Primeiro a modernização dos leitos existentes. Segundo, conseguimos atrair novos hotéis. Há a implementação de quatro hotéis de alto padrão, parte em prédios públicos que foram feitas concessões e estão já com mais de 70% de obras. Outro importante caminho são os navios, e o governo federal anunciou a disponibilização de dois navios (usados como hotéis marítimos). Além disto, temos as plataformas de aluguéis de temporada. Nós tínhamos 700 imóveis disponíveis e hoje estamos com mais de 5 mil. Também estamos construindo uma vila de líderes anexa ao local do evento, com mais de 400 leitos de altíssimo padrão. E nós estamos com 17 escolas no raio do evento sendo estruturadas para serem “áreas hostess”. Portanto, são várias estratégias que nos dão a certeza de que teremos as ofertas.
Os preços das hospedagens têm sido alvo de reclamações. Há diárias de até R$2 milhões, o que o governo pode fazer para controlar isso?

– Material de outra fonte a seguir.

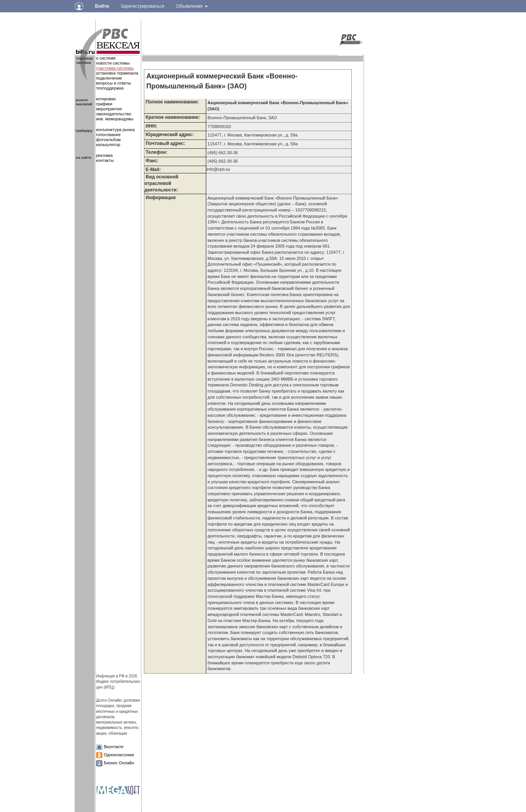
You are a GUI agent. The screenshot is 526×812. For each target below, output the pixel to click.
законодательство (114, 114)
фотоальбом (108, 140)
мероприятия (109, 109)
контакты (105, 160)
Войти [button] (102, 6)
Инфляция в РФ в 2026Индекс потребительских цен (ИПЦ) (118, 682)
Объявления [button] (192, 6)
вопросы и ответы (113, 83)
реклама (104, 155)
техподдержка (110, 88)
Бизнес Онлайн (119, 763)
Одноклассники (119, 755)
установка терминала (117, 73)
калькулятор (108, 145)
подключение (109, 78)
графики (104, 104)
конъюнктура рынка (115, 130)
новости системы (112, 63)
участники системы (115, 68)
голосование (108, 135)
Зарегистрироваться (142, 6)
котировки (105, 99)
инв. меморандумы (114, 119)
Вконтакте (114, 747)
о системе (105, 58)
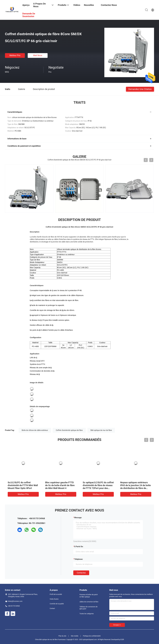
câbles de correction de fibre (89, 602)
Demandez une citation (140, 89)
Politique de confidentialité (92, 636)
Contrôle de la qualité (57, 604)
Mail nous (38, 55)
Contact (52, 608)
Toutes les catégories (87, 614)
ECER (122, 640)
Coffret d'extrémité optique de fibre (69, 430)
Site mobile (75, 636)
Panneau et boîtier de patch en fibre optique (89, 596)
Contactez (81, 573)
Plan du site (62, 636)
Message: (78, 518)
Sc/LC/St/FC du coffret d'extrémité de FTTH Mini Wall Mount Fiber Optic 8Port (23, 485)
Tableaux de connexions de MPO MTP (89, 608)
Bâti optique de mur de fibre (101, 430)
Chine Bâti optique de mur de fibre (46, 640)
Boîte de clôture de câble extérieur (35, 430)
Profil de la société (56, 594)
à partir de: (79, 546)
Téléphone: (78, 559)
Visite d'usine (54, 599)
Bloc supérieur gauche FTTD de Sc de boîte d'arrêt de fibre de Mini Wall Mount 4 (60, 485)
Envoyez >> (117, 625)
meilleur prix (15, 55)
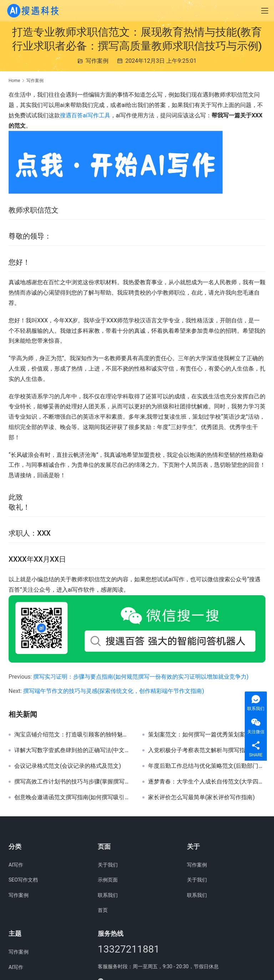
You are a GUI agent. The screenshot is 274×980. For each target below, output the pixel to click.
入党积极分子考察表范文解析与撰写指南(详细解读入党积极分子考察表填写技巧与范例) (207, 750)
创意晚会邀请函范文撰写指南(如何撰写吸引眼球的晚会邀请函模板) (73, 797)
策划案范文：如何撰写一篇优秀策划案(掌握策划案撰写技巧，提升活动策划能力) (207, 735)
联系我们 (108, 895)
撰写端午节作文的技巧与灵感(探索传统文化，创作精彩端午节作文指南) (113, 691)
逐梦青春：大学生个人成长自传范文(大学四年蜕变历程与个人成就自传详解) (207, 781)
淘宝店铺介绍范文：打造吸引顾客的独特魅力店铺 (73, 735)
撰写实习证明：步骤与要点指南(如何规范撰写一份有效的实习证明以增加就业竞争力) (140, 677)
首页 (103, 910)
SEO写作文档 (23, 880)
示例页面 (108, 880)
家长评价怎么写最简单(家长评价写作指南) (201, 797)
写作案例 (97, 61)
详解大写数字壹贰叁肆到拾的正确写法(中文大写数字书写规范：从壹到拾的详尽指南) (73, 750)
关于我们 (108, 865)
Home (14, 80)
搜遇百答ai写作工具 (85, 115)
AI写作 (16, 865)
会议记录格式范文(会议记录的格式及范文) (68, 766)
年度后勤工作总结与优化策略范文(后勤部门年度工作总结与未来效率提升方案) (207, 766)
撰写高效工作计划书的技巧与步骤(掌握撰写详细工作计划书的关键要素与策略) (73, 781)
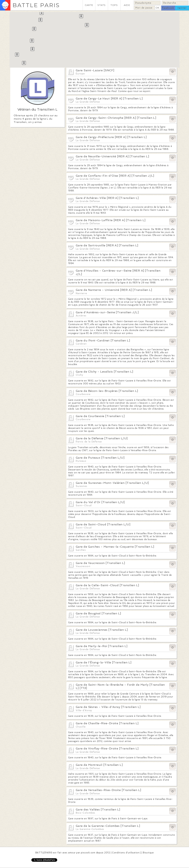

Temos o desafio de colocar todos esses leitos à disponibilidade, para que haja uma acomodação dos preços. Num primeiro momento, pela oferta baixa, a gente teve preços bem altos. O governo deve atuar através de defesa do consumidor, Procon, para cumprir o papel de evitar prejuízos ao consumidor. Agora, você tem um padrão em todo o calendário de grandes eventos, é natural, temos que compreender. E sem preconceito, porque também não se pode querer imputar a Belém como se fosse pela primeira vez na história esse aumento de preço. Os preços nos hotéis em Baku e Dubai (sedes das últimas COPs) eram absolutamente elevados. No Rio de Janeiro, por exemplo, no G20, as tarifas hoteleiras aumentaram de preço. Com a Lady Gaga que vai tocar aí no Rio agora no início de maio. É natural.
Distribuição dos leitos
- Hotéis: 16.000
- Navios: 4.700
- Plataformas de hospedagem: 13.000
- Escolas, alojamentos, vilas militares e outros: 16.600
Nos últimos meses chegou a se falar sobre risco de a COP sair de Belém por causa desses desafios. Isso é um risco real?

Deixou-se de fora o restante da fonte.